La construcción de una democracia es tarea que corresponde a toda la sociedad, pues ella es -según lo definieron los griegos- el gobierno del pueblo. Por eso, cuanta mayor sea la oportunidad de participación popular, más cerca se puede estar de ese concepto.
Una de las formas participativas -muy importante, pero no por eso suficiente- es el derecho al sufragio. El ejercicio libre, abierto y honesto de este contribuye a marcar la diferencia con cualquier tipo de dictadura.
En nuestro país, el voto indudablemente ha sido una de las principales conquistas ciudadanas y el hecho de que, cada cuatro años, podamos emplearlo con la plena confianza de que nuestra voluntad será respetada explica mucho de la estabilidad política costarricense.

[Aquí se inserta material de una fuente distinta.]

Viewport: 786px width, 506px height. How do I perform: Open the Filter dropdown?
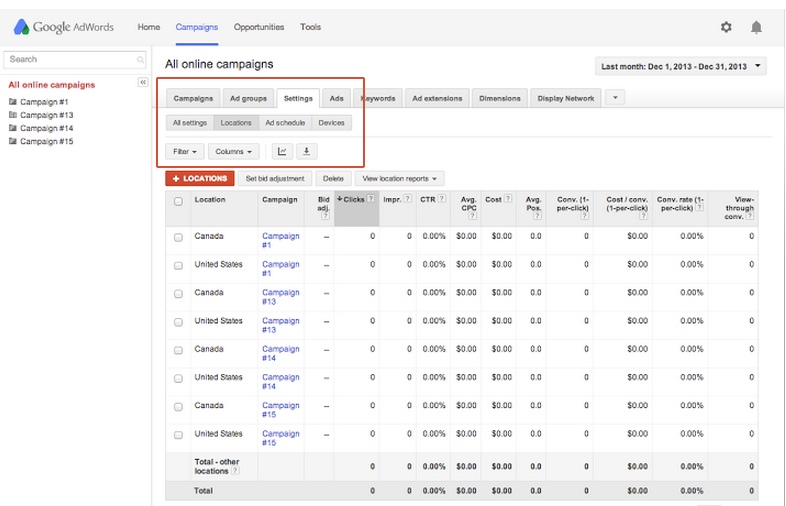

Sin embargo, a partir de los 60, los partidos políticos, sobre todo los más poderosos, han recurrido a una práctica que, en aras de lograr atraer más votantes a las urnas, es nociva.
Con tal de asegurarse votos, la víspera y el día de los comicios se derrochan millones de colones en jalar a la gente para que acuda a sufragar. En lugar de estimular al elector a ejercer su derecho en el lugar donde reside, los dirigentes han alcahueteado a millares de personas que no realizan el traslado pues saben que -al menos en esa fecha- son los niños mimados.
Es alentador, por tanto, que desde ahora se esté pensando en implementar -en las primeras elecciones del siglo XXI- el sufragio por medio de una cédula con una banda electrónica, en la cual estarán contenidos todos los datos personales.
No solamente se estará aprovechando la tecnología para hacer de la votación un acto más sencillo y expedito, sino que (y esto es lo más importante) se enterrará ese chineo que ha tergiversado el verdadero sentido de votar.
La elección debe ser expresión genuina de voluntad.